===== Dataset records

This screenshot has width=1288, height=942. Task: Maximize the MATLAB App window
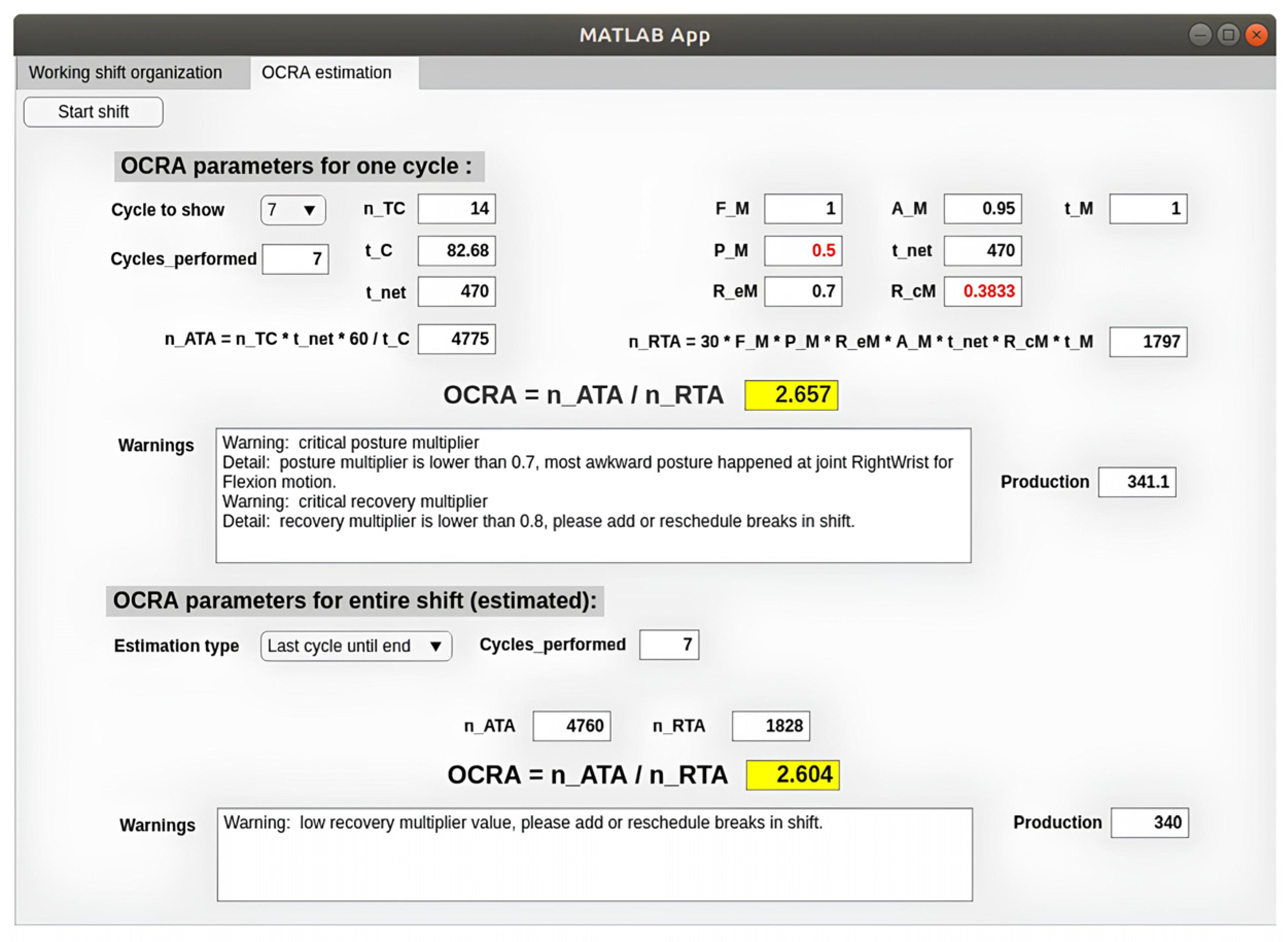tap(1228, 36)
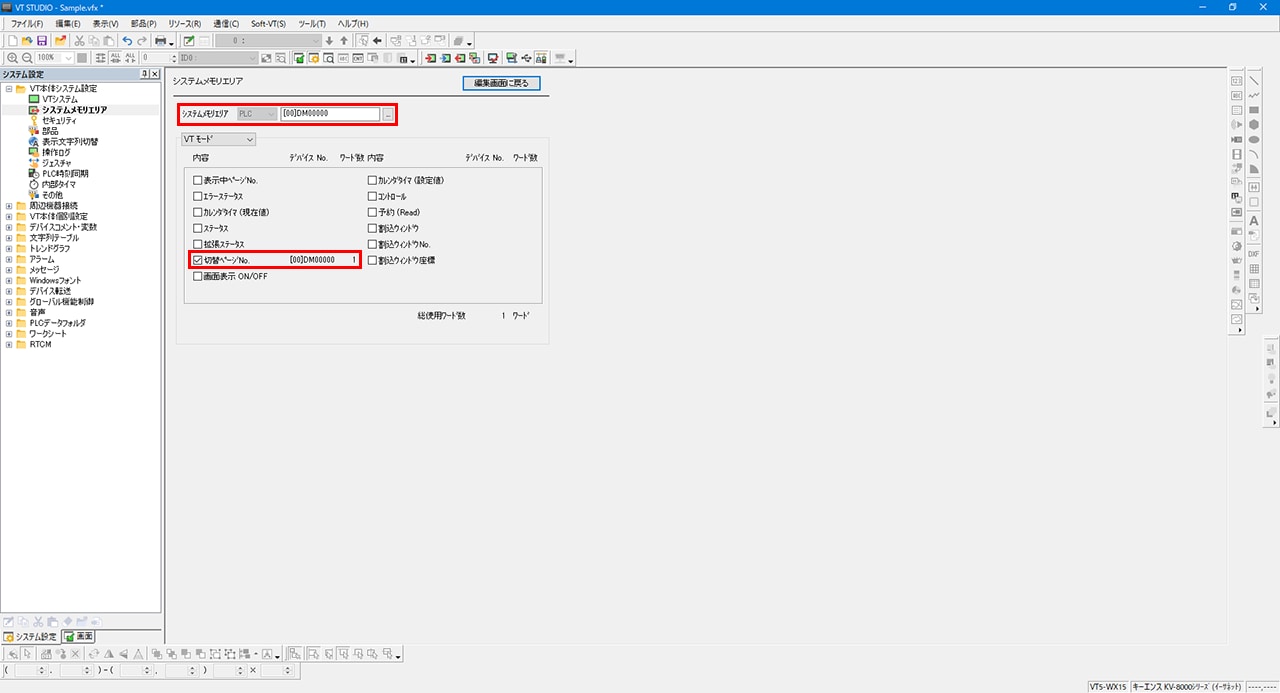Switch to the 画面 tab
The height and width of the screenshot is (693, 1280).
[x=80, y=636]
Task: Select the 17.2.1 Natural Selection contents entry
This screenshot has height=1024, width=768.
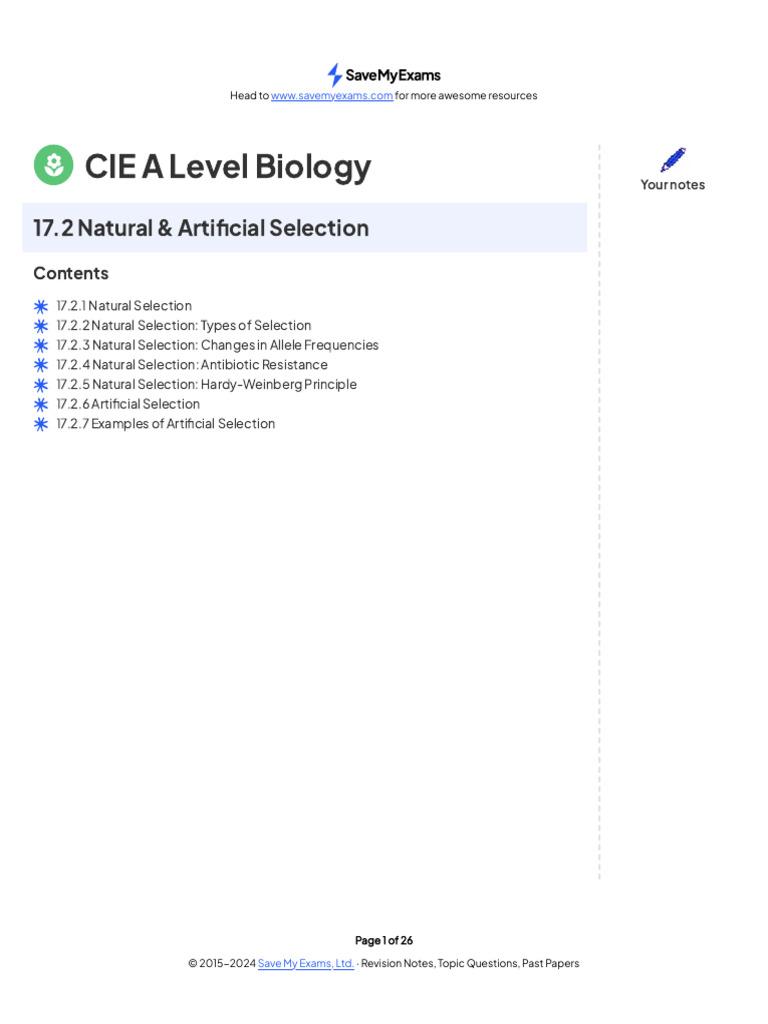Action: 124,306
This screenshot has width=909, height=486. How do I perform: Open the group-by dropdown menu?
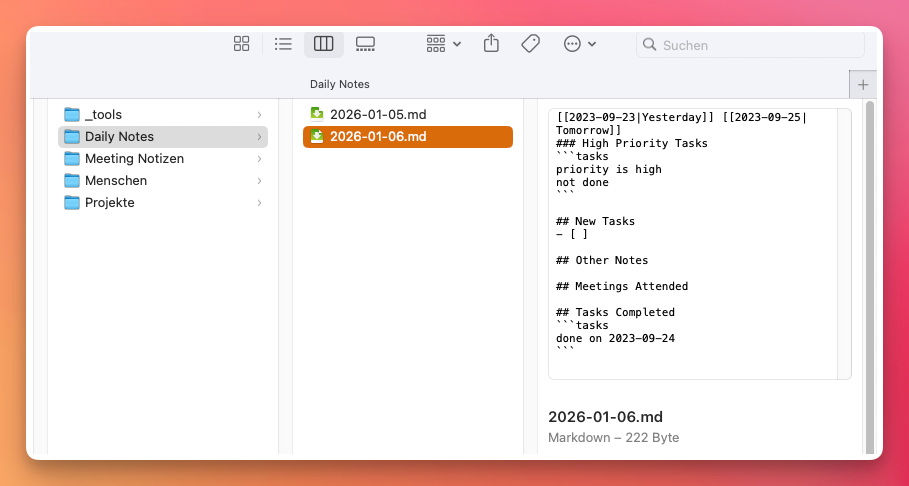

==========
===== Dataset records

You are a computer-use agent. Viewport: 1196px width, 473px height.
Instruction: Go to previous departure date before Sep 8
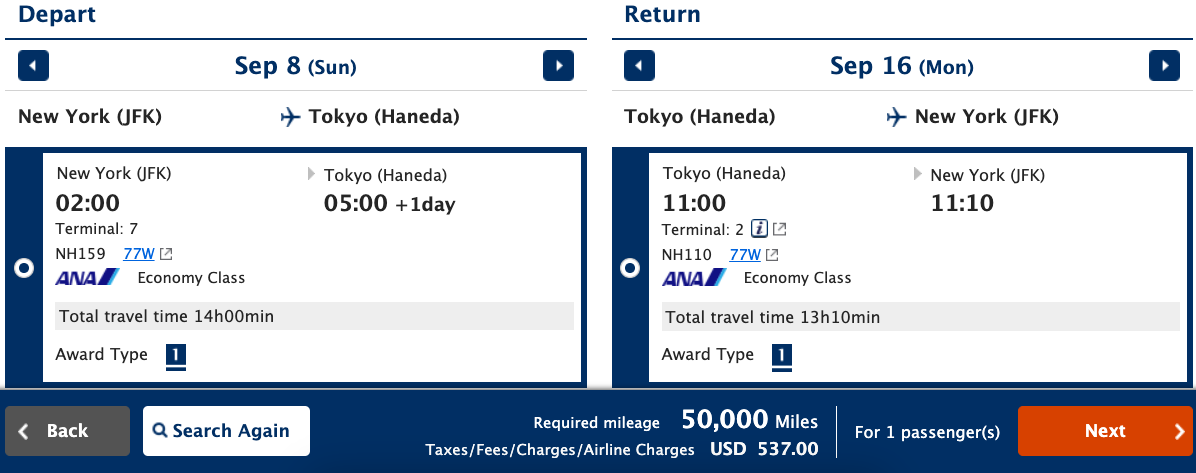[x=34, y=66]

==========
===== Dataset records

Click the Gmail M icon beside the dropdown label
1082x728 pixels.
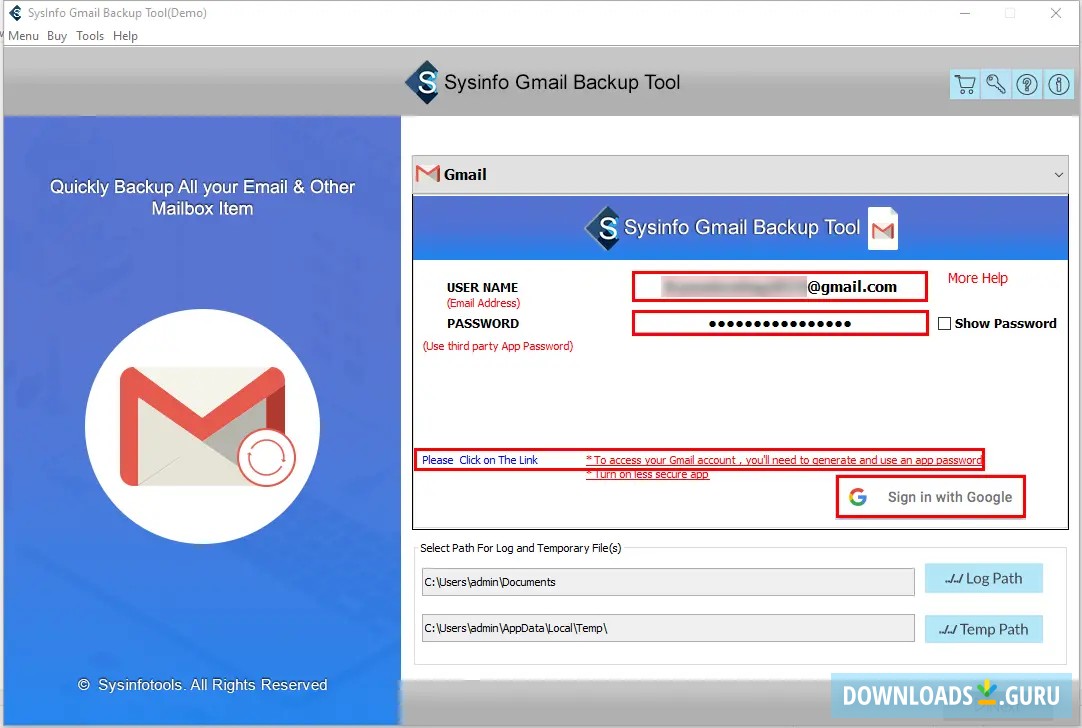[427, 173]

==========

▶ [Stated exercise]: Rewrite the lines from the one with "Task: Select the" to the one with "This screenshot has width=909, height=486.", both included and requests kept, shifting every coordinate in the answers by -150 and leaving out the pictures.

▶ [Final result]:
Task: Select the 17.2.1 Natural Selection contents entry
This screenshot has height=1024, width=768.
Action: -26,156
This screenshot has width=909, height=486. How do I perform: Open the group-by dropdown menu?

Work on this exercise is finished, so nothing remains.